L’importanza del tatto
“Il tatto è una componente fondamentale della comunicazione sociale non verbale; è una sensazione personale, ricca di significato – ha spiegato Ceci Verbaarschot, professoressa associata di neurochirurgia e ingegneria biomedica presso la University of Texas-Southwestern, ex borsista post-dottorato presso i Rehab Neural Engineering Labs dell’Università di Pittsburgh – Permettere agli utenti dell’interfaccia cervello-computer di progettare le proprie sensazioni li aiuta a rendere l’interazione con gli oggetti più realistica e significativa, avvicinandoci sempre di più alla creazione di una neuroprotesi intuitiva e gradevole da usare”.
Nello studio sono state coinvolte tre persone con una lesione midollare che aveva compromesso la sensibilità delle mani.

Che cos’è un’interfaccia cervello computer
Si tratta di un sistema che converte l’attività cerebrale in segnali capaci di sostituire, ripristinare o migliorare funzioni corporee normalmente controllate dal cervello, come i movimenti muscolari. Può anche essere usata per riparare segnali sensoriali interrotti e restituire percezioni perdute stimolando direttamente il cervello.
Non più solo formicolii
A differenza degli esperimenti precedenti, in cui il tatto artificiale si traduceva in sensazioni vaghe di formicolio uguali per ogni oggetto, questa volta i ricercatori hanno permesso agli utenti dell’interfaccia di controllare direttamente i parametri della stimolazione elettrica responsabile della percezione tattile. Ciò ha consentito di restituire ai pazienti un senso del tatto personalizzato.
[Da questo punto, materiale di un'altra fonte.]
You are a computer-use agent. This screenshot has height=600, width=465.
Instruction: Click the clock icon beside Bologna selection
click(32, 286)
Così i protagonisti dello studio hanno potuto descrivere la pelliccia calda di un gatto che faceva le fusa, la superficie rigida di una chiave e la buccia fresca di una mela.
I precedenti e il tatto perfetto
In passato i ricercatori di Pittsburgh erano riusciti a far ‘restituire’ il tatto a un uomo paralizzato attraverso un braccio robotico controllato dalla mente, dimostrando che la percezione migliorava l’efficienza dei movimenti. Tuttavia stringere la mano a qualcuno produceva la stessa sensazione di sollevare una roccia. Nel nuovo studio, i soggetti sono riusciti a ‘progettare’ esperienze tattili distinte per diversi oggetti visualizzati su uno schermo, riuscendo in alcuni casi a identificarli esclusivamente sulla base della sensazione percepita.
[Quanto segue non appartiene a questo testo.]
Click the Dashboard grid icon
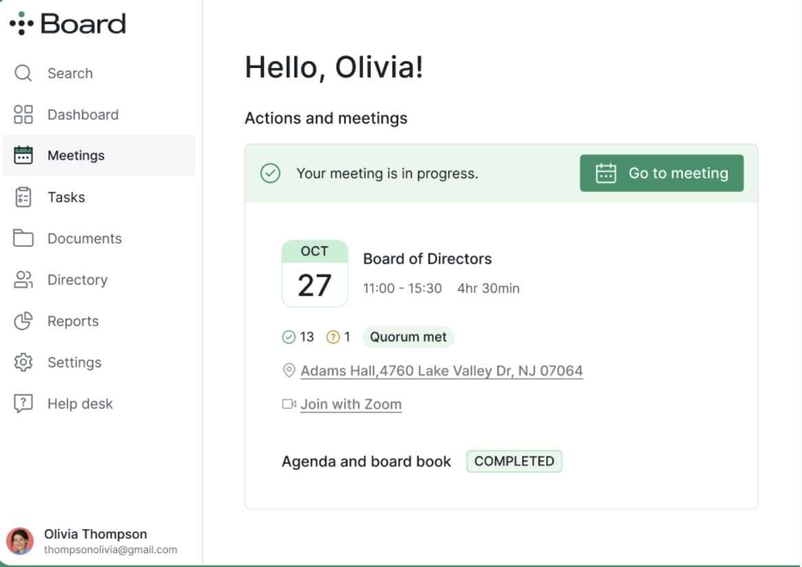 [23, 115]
Questa volta infatti era stato chiesto ai partecipanti di individuare una combinazione di parametri che riproducesse la sensazione di accarezzare un gatto o toccare una mela, una chiave, un asciugamano o una fetta di pane tostato, attraverso oggetti presentati in forma digitale. Quando le immagini degli oggetti venivano rimosse e occorreva affidarsi esclusivamente alla stimolazione tattile, i protagonisti sono riusciti a identificarne correttamente uno su cinque nel 35% dei casi. C’è ancora margine di miglioramento, dunque.
Come ha commentato l’autore senior dello studio, Robert Gaunt, professore associato di medicina fisica e riabilitativa presso l’Università di Pittsburgh, “abbiamo impostato questo studio con l’ambizione di arrivare sulla luna, e siamo almeno entrati in orbita”. Ma il viaggio per restituire il senso del tatto ai pazienti grazie a un arto artificiale smart appare ancora lungo.